McComas admits he has sunk a lot of old-fashioned folding money in the motel project. But he believes the Burkesville section, rich as it is in history and scenery, is a coming tourist area of Kentucky.
First of all, there are two big lakes nearby and the lure they hold out to fishermen and those who like water in economy, king-size packages.
And then there is the history with which the immediate Burkesville section drips.
Three miles north of town, on the road to Columbia, is the marked site of the Great American Oil Well, the first oil gusher in the world. It was struck in 1829. Just below the oil well, at the point where Big and Little Renox Creeks empty into the Cumberland, is the spot where pioneers fought a battle with the Indians. The rock-bound graves of the settlers who fell could be seen for many miles.
Nearby also is the house where Joel Cheek, the first man to develop blended coffee lived for many years as he traveled through the mountains for a Nashville grocery firm. The 144-year old Salem Church is not more than three miles from the center of town. Fourteen miles up Cumberland is the famed Rock House, a tremendous water-level chamber that has been formed in a sheer-faced rock cliff.

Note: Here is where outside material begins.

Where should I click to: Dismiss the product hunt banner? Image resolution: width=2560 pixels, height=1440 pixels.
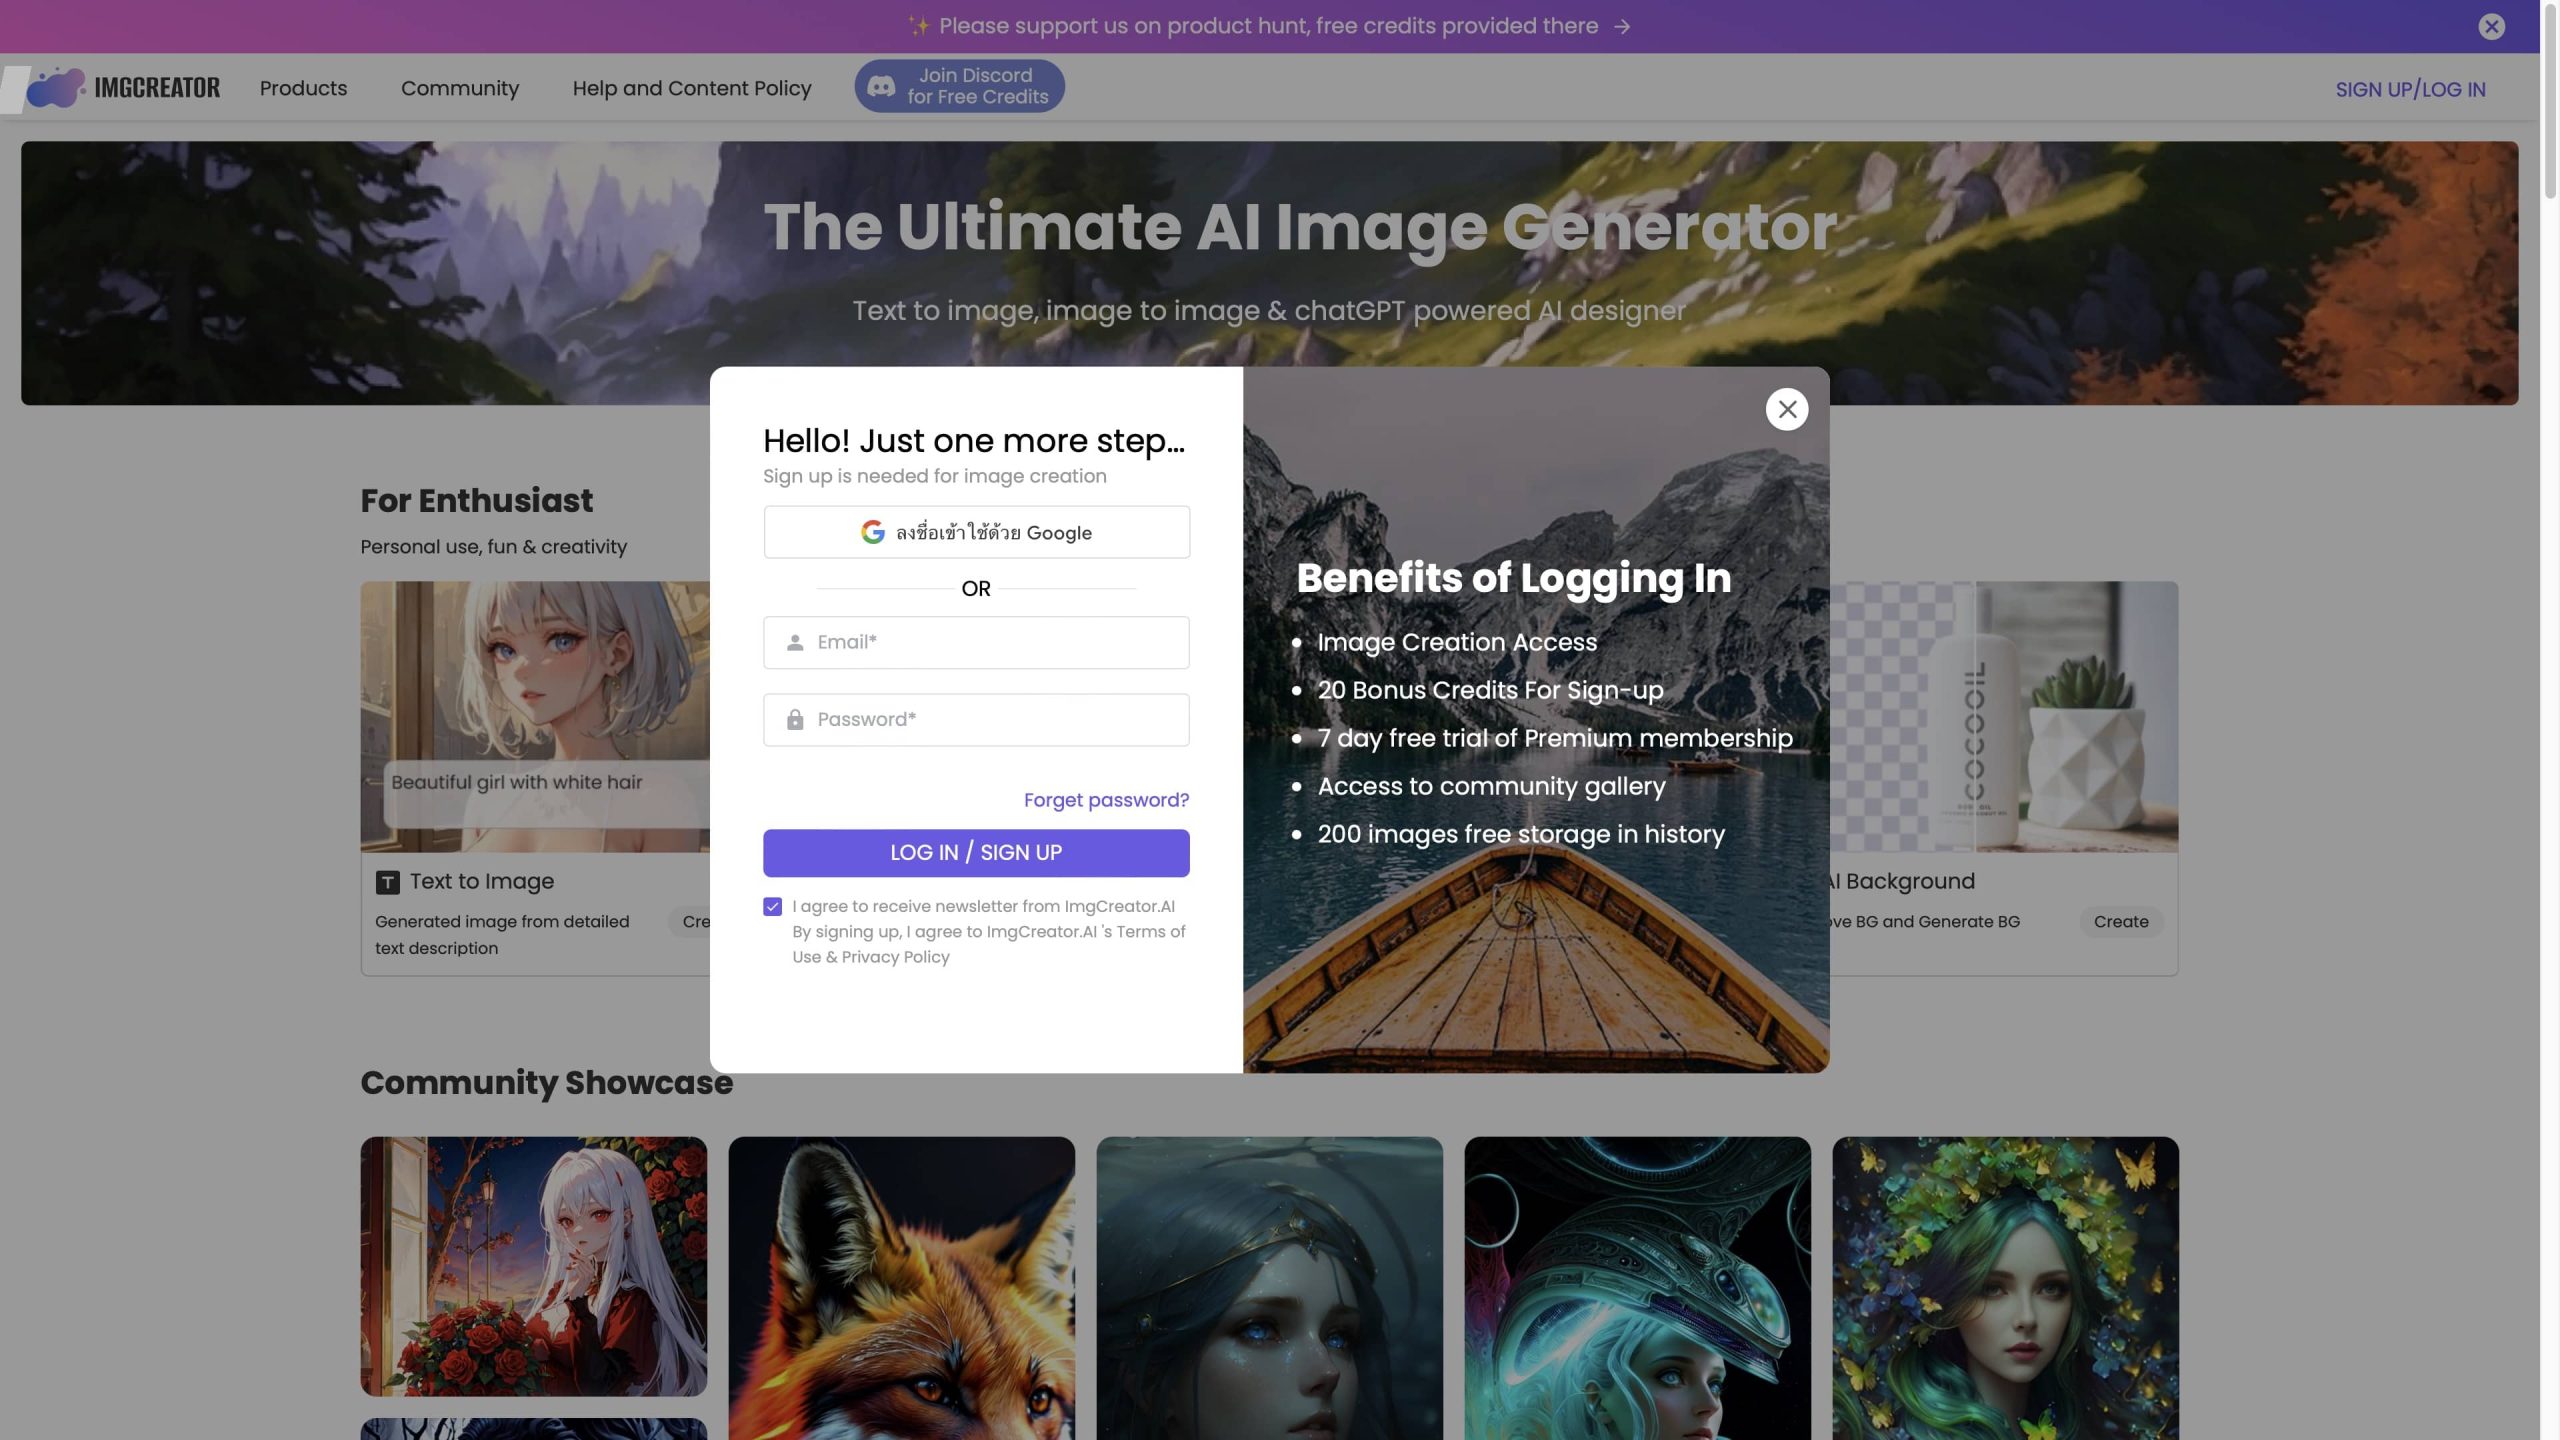tap(2491, 27)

The Cumberland County Courthouse contains many interesting and historical records. To be seen is the bond signed by Thomas Lincoln, father of the 16th President, when he became constable of the county in 1804 and again in 1806. Also on file is a record of a tract of land taken up by Thomas Lincoln in 1807.
Local legend holds that Abraham Lincoln actually was born in the lower part of what then was Cumberland County but which since has become Monroe County. Lincoln scholars, however, say that is only legend.
The whole town seems to believe a new day, with tourist dollars galore, is just around the corner or thereabouts.
That fine, new bridge and the improved roads proves Cumberland no longer is the forgotten county.
The brow of the big hill had to be cut down about 11 feet in order to level space large enough for the various buildings and the parking area. Foundation work started in April of 1951.
NOTE: Since the above article was written the Alpine Motel has been completed and is now open.